When predicting heart disease using a logistic regression model, uncertainty arises from several sources. One key source of uncertainty is the variability in the data. For example, while age is a strong predictor of heart disease, individual differences and other unmeasured factors can lead to variability in the predicted probabilities. The logistic model assumes a linear relationship between predictors (like age, cholesterol, and heart rate) and the outcome, but real-life data may not always follow this pattern perfectly.
Additionally, there is uncertainty in the estimated coefficients of the model. For each predictor, the model calculates confidence intervals, which indicate the range within which the true effect is likely to fall.
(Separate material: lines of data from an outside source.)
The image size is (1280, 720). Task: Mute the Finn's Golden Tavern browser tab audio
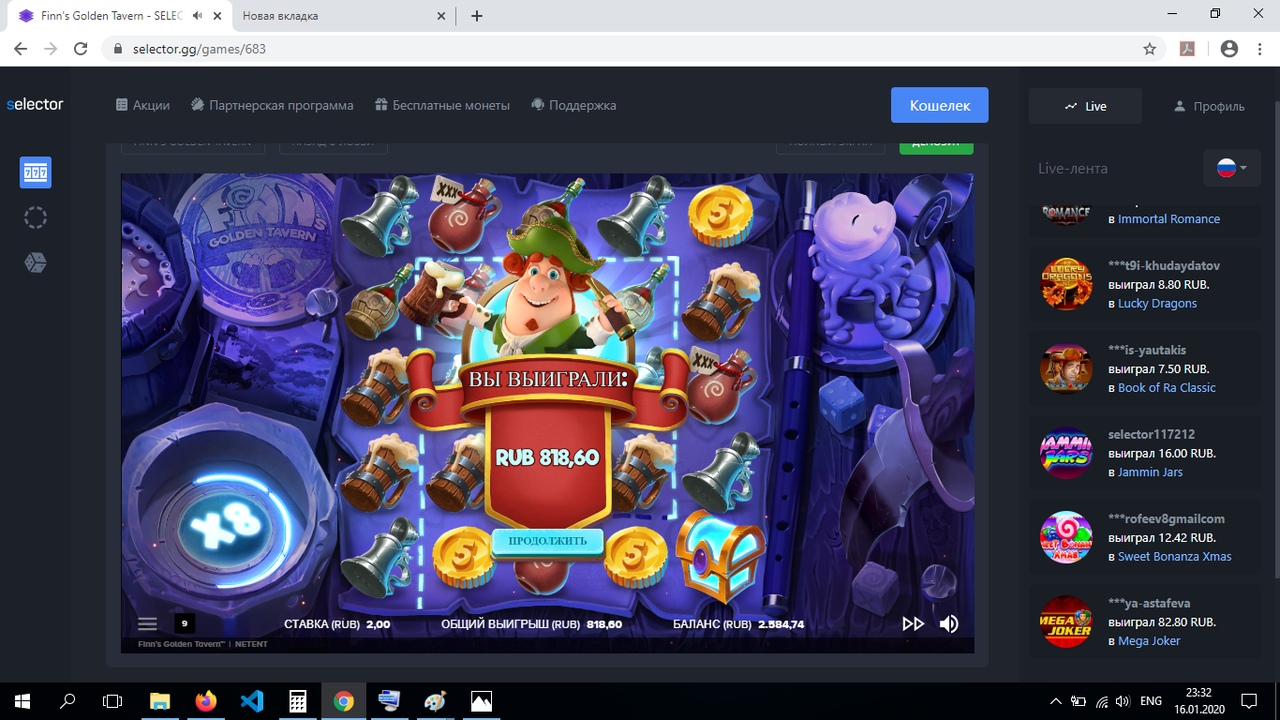pos(198,16)
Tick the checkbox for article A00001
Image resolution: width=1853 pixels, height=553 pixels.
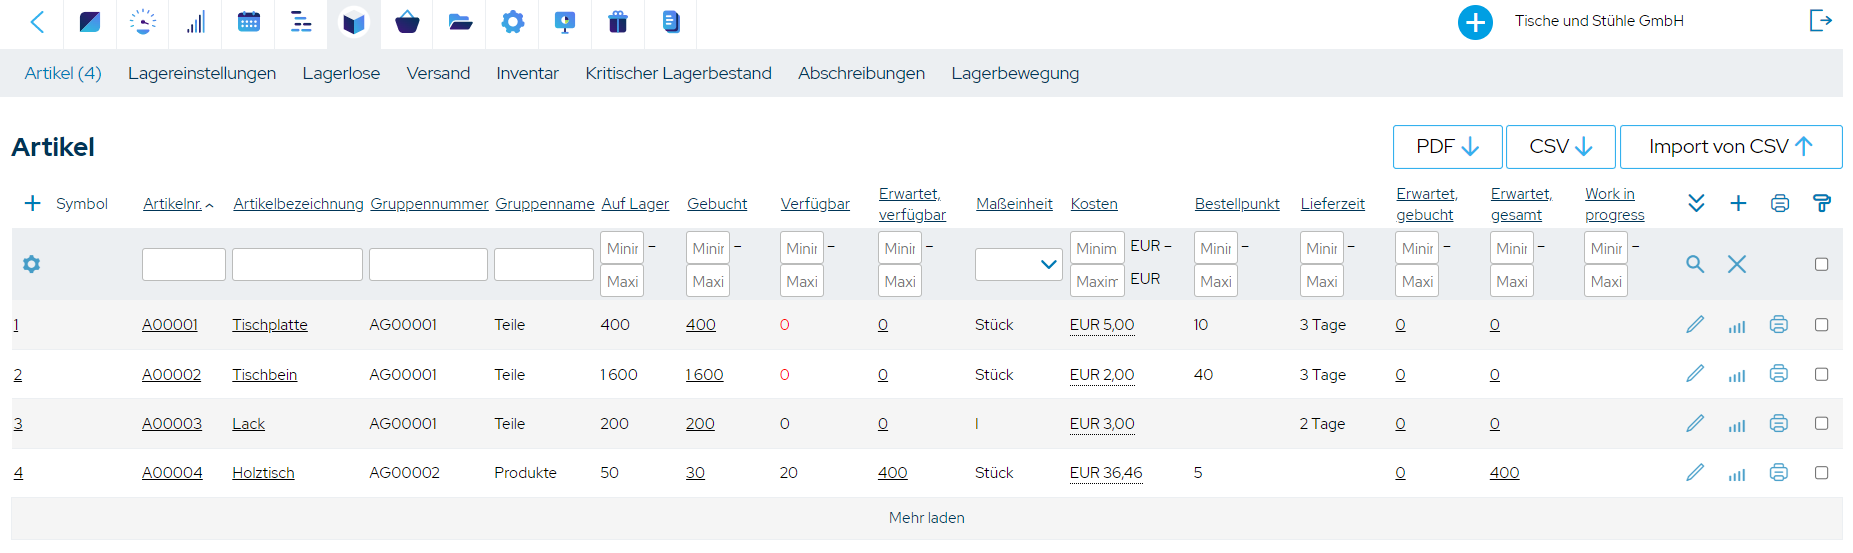tap(1821, 325)
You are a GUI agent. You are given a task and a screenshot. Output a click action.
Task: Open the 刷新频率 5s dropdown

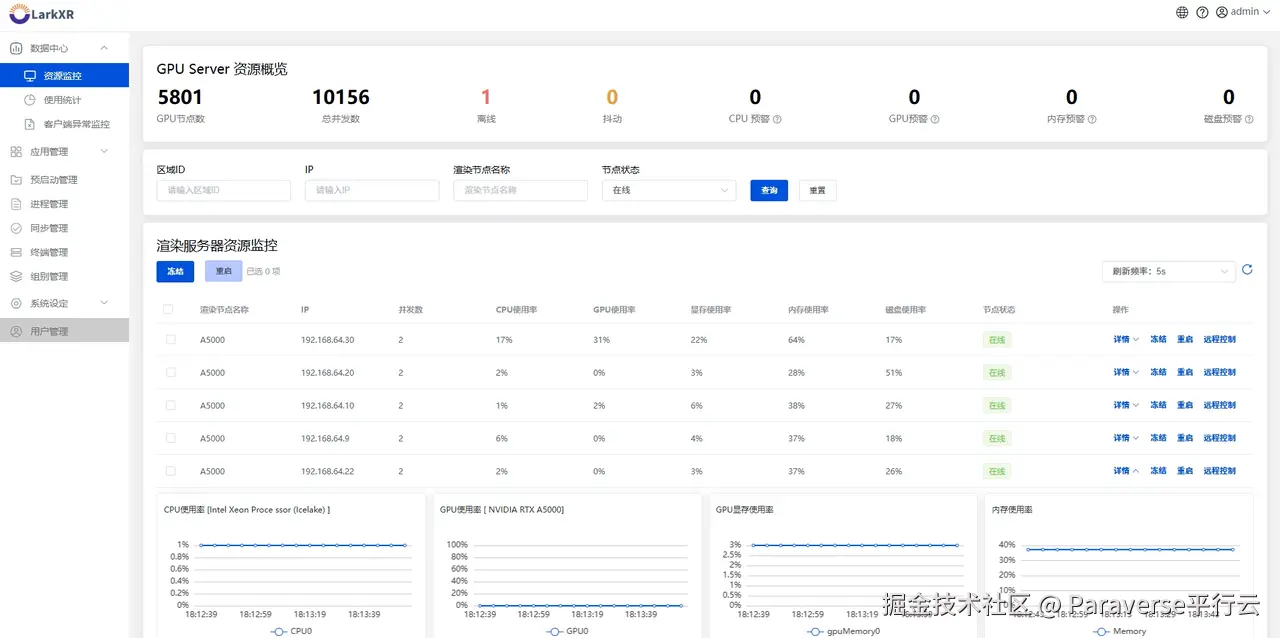click(1168, 271)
Wide confidence intervals, particularly for variables like resting blood pressure, suggest that the model is less certain about the exact effect of that predictor on heart disease risk.
Lastly, the presence of missing data also contributes to uncertainty. Although we handled missing data by removing rows with incomplete values, this could lead to bias if the missing data was not random.
Overall, while the model provides useful predictions, these sources of uncertainty should be considered when interpreting the results.
The analysis of heart disease risk using logistic regression highlights several important factors. Visualizations demonstrate that age, cholesterol levels, and maximum heart rate are significant predictors of heart disease risk. Specifically, as age increases, the probability of heart disease rises. Cholesterol levels also show a notable difference between individuals with and without heart disease, especially when segmented by sex. These insights suggest that both demographic (e.g., sex) and physiological (e.g., cholesterol, heart rate) factors are key to understanding heart disease risk.